Baker’s performance here feels like a later, off-screen Sixth Doctor, one whose flame of moral outrage has grown a little circumspect, if not in all circumstances, then at least when faced with the impossible dilemmas not only of the First World War, but with the tangling of time and the pull of duty and compassion. What ultimately emerges is a less self-satisfied Doctor than the on-screen version ever had the chance to be, but one who faces a very ‘New Who’ dilemma, and argues it through with himself in our hearing, before proving he is the same person he’s always been, and always will be – he is the Doctor, with all that that entails. Never cruel. Never cowardly. Always clever. Always kind.

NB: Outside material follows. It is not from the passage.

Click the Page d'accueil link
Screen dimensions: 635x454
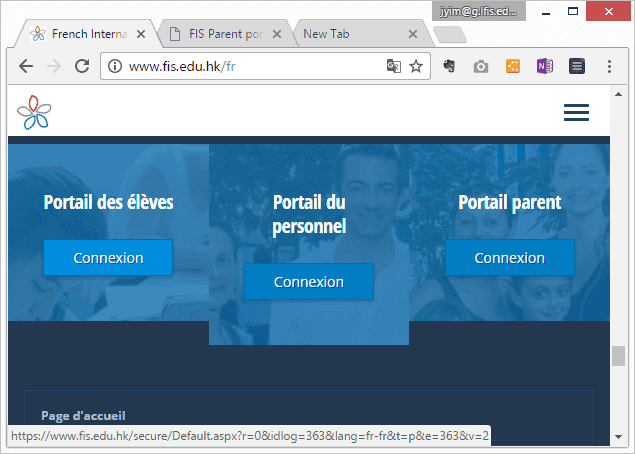[x=83, y=415]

Colin Baker as an audio Doctor has been wowing audiences for more than a decade now, most especially at Big Finish. Justin Richards here gives him a chance to be perhaps more New Who than he’s ever been, and Baker eats it up with a spoon. The result is a release that you’ll devour eagerly too, for all its moral and temporal complexity, but ultimately for Baker in one of many moments of ultimate audio triumph as the Sixth Doctor, that flower of moral outrage at things that are wrong infused with an equal flood of compassion for ordinary people, and both tearing him apart, and forcing him to go to places inside himself that are uncomfortable, and do things he probably shouldn’t do. It’s a remarkable performance that’ll sweep your emotions ahead of it, and a fitting conclusion to a story that has at several points confronted us with the challenges of being the Doctor. Baker and his Sixth Doctor give us a lesson in what sets the Doctor apart from every other would-be meddler in time and space. You have to be the cleverest life form in the room, absolutely. But you also have to be the kindest.